(WRITTEN INSTRUCTION): Please render everything from the row containing "Clear the network log" down to the end of the rows as a Markdown table with the columns Index and Entry, numbering each row and leaving out blank lines.

(GIVEN DATA):
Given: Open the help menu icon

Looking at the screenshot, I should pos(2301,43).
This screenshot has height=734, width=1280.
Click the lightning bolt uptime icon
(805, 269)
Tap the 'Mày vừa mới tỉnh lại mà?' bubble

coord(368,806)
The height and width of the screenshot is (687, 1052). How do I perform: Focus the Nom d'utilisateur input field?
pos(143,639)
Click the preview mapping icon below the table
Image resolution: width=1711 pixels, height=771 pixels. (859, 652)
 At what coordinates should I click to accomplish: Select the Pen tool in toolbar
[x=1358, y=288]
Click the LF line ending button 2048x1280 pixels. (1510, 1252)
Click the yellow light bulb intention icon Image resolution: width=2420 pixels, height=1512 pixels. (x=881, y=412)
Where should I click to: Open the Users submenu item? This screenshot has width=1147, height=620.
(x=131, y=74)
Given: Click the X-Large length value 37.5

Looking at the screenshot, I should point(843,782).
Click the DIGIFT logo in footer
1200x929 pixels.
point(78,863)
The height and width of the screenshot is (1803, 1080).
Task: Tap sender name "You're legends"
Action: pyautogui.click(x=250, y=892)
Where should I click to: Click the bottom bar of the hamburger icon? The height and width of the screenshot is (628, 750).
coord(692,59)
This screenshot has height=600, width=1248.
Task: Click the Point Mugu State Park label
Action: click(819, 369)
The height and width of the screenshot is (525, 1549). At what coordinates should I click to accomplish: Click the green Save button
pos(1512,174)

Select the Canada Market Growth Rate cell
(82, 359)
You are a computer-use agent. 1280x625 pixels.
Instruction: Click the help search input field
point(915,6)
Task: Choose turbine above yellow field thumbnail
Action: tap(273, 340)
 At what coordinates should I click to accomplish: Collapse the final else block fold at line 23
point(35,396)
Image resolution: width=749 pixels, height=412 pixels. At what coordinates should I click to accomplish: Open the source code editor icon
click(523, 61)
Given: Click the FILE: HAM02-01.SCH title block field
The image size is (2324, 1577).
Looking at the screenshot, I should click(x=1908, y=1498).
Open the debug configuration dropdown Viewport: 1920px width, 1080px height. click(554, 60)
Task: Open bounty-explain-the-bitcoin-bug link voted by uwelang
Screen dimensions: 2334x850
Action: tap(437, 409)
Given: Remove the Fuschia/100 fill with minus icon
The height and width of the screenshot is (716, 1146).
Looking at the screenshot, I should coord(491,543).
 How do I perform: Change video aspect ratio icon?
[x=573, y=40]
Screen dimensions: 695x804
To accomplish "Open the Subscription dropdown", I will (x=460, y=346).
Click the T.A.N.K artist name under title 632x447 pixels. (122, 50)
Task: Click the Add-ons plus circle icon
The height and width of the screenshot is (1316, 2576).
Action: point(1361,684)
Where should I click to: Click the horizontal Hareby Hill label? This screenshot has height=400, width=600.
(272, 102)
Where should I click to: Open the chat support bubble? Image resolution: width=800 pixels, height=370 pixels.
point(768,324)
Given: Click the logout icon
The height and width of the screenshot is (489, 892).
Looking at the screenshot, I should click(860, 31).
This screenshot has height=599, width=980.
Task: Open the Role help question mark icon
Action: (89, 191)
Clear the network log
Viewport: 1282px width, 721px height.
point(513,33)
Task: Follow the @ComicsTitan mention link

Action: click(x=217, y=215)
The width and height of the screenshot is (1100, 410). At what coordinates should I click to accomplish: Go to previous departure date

(RESULT BELOW):
| Index | Entry |
|---|---|
| 1 | Clear the network log |
| 2 | Viewport: 1282px width, 721px height. |
| 3 | point(513,33) |
| 4 | Task: Follow the @ComicsTitan mention link |
| 5 | Action: click(x=217, y=215) |
| 6 | The width and height of the screenshot is (1100, 410). At what coordinates should I click to accomplish: Go to previous departure date |